Moreover, running CA surpluses in a global liquidity-trap environment (where interest rates cannot fall any further and cash is hoarded) is a zero-sum game: it captures already scarce demand from trading partners, unleashing deflationary forces elsewhere. It is precisely why Keynes proposed that in a world of excess saving surplus countries should bear more of the burden of CA rebalancing by spending more, instead of forcing deficit countries to save more.

A German fiscal boost could have eased the balance-of-payments adjustment of the periphery during the euro crisis, saving them from painful debt-deflation and unemployment. While this assumes some degree of risk-sharing, if the euro is to work Germany cannot shun this responsibility.

Not prudence, folly

In any case, relying on fiscal stimulus instead of running CA surpluses is not a sacrifice in the interests of others: it would also benefit Germany. A well-designed package could improve long-term growth through public investments and raise wages, improving German households’ living standards, while reducing inequality. It would be affordable at current ultra-low interest rates and would provide much needed safe assets.

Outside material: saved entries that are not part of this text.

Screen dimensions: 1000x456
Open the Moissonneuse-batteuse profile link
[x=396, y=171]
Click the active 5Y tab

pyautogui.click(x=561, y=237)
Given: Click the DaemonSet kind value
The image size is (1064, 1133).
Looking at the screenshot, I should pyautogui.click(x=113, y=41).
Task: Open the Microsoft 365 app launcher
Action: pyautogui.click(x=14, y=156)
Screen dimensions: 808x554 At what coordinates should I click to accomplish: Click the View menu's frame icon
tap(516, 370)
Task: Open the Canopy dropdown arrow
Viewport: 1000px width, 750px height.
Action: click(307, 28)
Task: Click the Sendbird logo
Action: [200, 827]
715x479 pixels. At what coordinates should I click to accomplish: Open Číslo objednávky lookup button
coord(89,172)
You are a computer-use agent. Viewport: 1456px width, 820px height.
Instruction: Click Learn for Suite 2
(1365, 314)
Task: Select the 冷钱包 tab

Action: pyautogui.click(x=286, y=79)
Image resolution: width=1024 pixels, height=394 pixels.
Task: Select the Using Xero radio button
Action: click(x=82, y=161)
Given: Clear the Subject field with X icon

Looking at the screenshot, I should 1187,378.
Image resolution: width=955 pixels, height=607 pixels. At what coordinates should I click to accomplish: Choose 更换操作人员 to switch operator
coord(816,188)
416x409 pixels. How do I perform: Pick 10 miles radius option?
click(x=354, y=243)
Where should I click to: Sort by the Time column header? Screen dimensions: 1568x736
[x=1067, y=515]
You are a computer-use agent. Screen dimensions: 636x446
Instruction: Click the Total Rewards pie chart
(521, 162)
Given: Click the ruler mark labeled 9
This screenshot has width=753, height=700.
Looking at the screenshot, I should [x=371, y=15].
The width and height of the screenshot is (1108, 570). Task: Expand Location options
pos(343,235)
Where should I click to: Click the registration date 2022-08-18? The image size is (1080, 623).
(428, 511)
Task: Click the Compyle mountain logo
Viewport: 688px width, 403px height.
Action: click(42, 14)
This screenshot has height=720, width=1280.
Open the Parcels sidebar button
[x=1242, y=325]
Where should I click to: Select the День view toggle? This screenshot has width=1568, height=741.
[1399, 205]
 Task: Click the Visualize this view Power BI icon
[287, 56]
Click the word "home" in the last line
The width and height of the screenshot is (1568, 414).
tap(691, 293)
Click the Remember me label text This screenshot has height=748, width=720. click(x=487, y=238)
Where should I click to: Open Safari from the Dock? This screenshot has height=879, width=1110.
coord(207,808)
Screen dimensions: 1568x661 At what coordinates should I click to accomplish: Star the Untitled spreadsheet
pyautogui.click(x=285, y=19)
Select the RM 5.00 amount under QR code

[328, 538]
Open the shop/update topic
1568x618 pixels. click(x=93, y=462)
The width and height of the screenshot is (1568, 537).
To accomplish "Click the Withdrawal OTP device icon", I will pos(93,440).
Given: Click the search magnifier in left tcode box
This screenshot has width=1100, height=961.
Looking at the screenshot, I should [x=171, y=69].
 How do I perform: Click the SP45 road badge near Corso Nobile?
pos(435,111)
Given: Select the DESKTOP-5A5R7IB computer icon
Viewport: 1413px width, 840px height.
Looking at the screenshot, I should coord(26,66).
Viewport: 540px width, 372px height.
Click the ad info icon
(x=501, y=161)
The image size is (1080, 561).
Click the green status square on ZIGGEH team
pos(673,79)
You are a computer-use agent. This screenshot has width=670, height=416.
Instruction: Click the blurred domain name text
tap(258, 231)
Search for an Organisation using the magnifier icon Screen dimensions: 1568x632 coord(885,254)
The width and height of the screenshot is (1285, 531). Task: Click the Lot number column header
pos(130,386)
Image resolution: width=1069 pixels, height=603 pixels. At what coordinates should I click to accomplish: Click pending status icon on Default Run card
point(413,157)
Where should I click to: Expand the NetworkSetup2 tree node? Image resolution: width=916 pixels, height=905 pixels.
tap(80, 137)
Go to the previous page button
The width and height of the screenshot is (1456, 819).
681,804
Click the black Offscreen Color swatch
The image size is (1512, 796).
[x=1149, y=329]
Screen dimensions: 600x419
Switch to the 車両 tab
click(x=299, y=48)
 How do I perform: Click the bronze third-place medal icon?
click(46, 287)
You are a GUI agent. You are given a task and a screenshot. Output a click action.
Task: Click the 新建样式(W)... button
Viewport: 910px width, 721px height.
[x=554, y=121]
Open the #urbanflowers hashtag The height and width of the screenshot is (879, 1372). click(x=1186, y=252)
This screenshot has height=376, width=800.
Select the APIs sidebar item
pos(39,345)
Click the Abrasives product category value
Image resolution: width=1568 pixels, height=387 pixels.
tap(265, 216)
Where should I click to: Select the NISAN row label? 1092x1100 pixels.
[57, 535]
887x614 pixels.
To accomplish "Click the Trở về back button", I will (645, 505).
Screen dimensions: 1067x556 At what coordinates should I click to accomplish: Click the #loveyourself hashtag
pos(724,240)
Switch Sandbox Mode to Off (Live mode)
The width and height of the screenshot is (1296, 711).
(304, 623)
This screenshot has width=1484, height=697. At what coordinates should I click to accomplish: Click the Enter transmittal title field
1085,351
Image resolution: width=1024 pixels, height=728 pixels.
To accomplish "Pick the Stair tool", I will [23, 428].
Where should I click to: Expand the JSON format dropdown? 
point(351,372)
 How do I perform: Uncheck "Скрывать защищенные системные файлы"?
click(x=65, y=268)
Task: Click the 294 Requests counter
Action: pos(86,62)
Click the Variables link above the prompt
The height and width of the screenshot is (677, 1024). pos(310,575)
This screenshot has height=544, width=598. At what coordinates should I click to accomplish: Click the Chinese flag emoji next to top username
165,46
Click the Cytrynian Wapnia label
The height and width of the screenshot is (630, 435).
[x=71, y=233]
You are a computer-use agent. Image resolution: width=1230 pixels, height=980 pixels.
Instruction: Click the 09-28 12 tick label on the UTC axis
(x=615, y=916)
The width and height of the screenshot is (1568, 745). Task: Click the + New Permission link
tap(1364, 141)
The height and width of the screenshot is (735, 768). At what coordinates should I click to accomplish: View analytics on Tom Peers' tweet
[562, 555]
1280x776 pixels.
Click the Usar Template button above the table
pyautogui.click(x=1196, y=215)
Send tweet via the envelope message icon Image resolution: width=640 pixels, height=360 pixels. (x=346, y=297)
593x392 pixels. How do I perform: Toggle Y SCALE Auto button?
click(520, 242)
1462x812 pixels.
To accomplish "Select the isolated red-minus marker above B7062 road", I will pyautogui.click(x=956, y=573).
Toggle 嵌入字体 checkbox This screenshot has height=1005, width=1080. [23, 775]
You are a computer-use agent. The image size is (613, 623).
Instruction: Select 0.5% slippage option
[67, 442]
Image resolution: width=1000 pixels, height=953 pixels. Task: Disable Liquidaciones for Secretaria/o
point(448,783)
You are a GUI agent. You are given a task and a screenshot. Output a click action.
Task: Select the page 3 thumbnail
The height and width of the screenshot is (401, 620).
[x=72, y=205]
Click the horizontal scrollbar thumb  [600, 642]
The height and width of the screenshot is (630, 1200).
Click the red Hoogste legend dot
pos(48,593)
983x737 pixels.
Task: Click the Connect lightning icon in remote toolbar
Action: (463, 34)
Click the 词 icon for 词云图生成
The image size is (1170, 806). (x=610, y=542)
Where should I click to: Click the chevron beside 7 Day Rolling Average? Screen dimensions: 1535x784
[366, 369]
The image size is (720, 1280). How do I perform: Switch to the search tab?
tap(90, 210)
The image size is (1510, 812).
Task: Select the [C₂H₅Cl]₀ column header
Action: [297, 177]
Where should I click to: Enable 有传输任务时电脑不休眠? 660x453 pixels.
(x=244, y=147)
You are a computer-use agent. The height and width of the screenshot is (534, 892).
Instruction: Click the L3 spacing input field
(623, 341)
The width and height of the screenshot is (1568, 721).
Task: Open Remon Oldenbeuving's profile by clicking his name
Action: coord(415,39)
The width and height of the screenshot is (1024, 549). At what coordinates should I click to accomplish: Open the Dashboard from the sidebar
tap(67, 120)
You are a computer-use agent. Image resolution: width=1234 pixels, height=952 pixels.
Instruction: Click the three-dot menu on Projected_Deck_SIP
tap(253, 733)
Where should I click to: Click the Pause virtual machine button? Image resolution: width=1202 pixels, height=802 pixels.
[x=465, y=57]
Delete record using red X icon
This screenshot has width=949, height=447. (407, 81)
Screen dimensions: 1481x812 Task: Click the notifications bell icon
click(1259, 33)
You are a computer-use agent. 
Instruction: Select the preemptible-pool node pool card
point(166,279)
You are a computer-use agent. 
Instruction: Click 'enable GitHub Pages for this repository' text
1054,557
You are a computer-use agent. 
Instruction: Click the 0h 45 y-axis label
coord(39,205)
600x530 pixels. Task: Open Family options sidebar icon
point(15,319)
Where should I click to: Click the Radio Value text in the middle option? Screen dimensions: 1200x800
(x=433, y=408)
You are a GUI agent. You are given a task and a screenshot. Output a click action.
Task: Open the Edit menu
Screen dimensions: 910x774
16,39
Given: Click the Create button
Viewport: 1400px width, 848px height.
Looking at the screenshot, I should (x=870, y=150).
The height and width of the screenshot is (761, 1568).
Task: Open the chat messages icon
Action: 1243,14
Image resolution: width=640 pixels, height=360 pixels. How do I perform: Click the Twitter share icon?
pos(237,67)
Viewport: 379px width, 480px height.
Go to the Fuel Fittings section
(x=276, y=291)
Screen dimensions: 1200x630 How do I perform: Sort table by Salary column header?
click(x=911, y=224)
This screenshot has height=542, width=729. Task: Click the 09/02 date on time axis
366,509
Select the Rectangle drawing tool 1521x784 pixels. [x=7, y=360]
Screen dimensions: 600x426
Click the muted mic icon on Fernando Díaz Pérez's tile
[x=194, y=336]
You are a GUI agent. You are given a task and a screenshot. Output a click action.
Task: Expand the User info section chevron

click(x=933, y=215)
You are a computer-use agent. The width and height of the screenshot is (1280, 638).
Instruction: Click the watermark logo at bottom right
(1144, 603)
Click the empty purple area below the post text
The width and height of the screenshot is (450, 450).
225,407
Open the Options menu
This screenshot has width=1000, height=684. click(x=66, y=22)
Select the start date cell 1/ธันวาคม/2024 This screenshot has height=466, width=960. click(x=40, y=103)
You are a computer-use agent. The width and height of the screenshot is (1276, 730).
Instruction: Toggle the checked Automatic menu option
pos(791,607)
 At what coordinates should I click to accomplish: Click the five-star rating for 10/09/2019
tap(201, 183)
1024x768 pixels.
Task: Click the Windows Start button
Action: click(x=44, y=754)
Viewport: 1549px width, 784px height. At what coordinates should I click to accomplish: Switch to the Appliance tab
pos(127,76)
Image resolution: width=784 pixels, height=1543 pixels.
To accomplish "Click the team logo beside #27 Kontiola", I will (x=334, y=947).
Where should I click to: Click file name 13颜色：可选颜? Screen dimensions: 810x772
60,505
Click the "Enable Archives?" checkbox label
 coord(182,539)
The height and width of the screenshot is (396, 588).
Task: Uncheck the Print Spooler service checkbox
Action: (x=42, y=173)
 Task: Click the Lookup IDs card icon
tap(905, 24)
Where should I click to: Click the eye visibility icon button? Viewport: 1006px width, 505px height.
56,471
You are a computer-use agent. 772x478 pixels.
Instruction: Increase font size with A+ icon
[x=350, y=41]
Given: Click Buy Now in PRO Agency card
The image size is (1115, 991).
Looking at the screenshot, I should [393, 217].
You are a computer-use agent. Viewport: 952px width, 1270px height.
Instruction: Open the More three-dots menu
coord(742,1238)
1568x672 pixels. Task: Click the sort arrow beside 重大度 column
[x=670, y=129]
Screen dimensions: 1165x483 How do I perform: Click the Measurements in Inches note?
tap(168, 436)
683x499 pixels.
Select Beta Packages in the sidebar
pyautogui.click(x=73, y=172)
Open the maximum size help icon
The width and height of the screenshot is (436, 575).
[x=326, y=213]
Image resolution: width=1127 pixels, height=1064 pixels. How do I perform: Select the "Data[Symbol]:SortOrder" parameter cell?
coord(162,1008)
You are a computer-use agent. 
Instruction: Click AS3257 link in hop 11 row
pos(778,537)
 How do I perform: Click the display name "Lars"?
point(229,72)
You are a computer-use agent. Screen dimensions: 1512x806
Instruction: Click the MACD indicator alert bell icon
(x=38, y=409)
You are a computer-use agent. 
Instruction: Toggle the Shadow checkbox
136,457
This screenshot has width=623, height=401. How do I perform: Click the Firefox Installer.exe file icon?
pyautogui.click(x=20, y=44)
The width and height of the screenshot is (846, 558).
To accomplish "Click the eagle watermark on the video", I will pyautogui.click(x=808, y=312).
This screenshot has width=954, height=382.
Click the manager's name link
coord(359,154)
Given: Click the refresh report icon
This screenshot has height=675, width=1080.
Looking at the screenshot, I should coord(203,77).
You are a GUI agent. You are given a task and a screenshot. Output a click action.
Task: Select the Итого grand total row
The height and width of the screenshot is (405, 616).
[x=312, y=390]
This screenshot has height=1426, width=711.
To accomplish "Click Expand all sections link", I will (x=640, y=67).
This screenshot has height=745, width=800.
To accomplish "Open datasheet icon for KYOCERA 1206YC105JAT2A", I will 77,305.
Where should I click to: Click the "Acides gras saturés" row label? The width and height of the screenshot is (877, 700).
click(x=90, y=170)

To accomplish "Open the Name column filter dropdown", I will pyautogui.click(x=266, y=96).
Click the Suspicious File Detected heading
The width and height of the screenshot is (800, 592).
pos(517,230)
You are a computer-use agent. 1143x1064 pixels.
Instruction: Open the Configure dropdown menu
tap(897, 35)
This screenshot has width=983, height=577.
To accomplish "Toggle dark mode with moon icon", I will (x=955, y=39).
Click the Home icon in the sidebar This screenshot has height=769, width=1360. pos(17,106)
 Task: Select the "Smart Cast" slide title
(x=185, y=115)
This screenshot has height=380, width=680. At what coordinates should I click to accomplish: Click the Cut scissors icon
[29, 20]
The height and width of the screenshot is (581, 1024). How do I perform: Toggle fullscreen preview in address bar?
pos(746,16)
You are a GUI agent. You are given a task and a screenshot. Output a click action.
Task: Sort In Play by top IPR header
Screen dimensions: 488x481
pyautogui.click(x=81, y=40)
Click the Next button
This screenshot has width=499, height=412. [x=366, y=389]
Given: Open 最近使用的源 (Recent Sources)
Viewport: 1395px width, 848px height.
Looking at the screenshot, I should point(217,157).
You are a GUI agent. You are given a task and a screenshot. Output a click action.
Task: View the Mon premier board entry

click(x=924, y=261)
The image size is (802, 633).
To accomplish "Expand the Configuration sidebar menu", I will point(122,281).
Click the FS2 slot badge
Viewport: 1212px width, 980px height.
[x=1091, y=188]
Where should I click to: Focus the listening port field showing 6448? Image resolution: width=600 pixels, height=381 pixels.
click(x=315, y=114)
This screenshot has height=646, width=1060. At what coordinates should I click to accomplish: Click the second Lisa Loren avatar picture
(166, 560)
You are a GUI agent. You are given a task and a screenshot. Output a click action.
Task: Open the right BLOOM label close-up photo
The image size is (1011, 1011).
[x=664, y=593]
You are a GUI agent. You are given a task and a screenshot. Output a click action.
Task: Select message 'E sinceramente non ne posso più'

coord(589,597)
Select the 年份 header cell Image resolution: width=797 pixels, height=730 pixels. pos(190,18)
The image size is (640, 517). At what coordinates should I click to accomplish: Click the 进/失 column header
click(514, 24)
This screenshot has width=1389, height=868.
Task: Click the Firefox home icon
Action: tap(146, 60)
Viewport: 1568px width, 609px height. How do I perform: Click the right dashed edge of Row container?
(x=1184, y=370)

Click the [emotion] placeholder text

The ECB under its former president, Mario Draghi, arguably saved the eurozone from disintegration and depression with his ‘whatever it takes’ monetary stance. Instead of assigning blame, it should be applauded. The fiscal dogma of schwarze Null is not prudence but folly. It hurts Germany as well as Europe and should be abandoned.

Gergo Motyovszki

Gergő Motyovszki is a PhD candidate in economics at the European University Institute in Florence. His research is about how household heterogeneity affects monetary and fiscal policies in open economies and currency unions.